Why do you persist in this belief that all system vendors are going to
have run a shell, let alone any kind of test suite? That runs counter to
everything we've learned about x86 firmware. People verify that it runs
Windows and then ship it.

> However, what about a compromise: why don't we implement 1:1 mapping and
> then call SetVirtualAddressMap with the 1:1 map ... in theory the
> pointer chases should then be nops (it will be replacing the physical
> address with the same virtual address), so everything should just work
> and anything the UEFI vendor missed will still work because the physical
> address will work also in this scenario.

The problem there is that you're saying "In theory". We know that
Windows doesn't behave this way, so we have no legitimate expectation
that it'll work.

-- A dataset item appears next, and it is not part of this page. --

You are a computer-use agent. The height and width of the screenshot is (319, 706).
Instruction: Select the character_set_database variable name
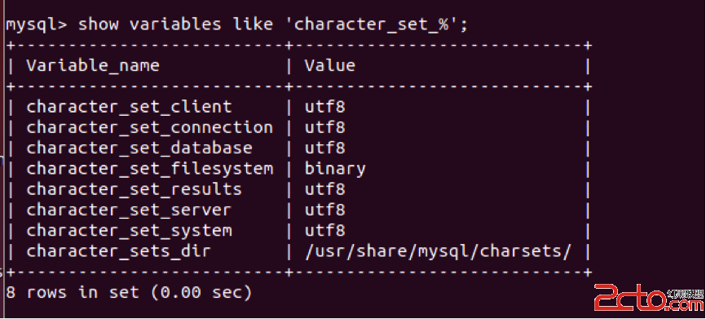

We know that it doesn't on some Apple hardware.

--
Matthew Garrett | [email protected]

2013-06-03 18:05:09

by James Bottomley

[permalink] [raw]
Subject: Re: [PATCH 0/4] EFI 1:1 mapping

On Mon, 2013-06-03 at 17:42 +0100, Matthew Garrett wrote:
> On Mon, Jun 03, 2013 at 09:35:07AM -0700, James Bottomley wrote:
> > On Mon, 2013-06-03 at 17:24 +0100, Matthew Garrett wrote:
> > > That seems optimistic. Windows never calls QueryVariableInfo() during
> > > boot services, so what makes you think doing so has ever been tested?
> >
> > It's used by the UEFI shell package ... every system which boots to the
> > shell automatically tests this. I know no locked down UEFI system ships
> > with a shell but almost every system in test has a Shell in some form,
> > so I think its fairly safe to call it from boot services.
>
> Why do you persist in this belief that all system vendors are going to
> have run a shell, let alone any kind of test suite? That runs counter to
> everything we've learned about x86 firmware. People verify that it runs
> Windows and then ship it.

I don't, but I find it hard to believe no vendor ever runs an EFI shell
on their systems. The feedback I got from a couple of OEMs is that they
use the shell mostly for internal testing.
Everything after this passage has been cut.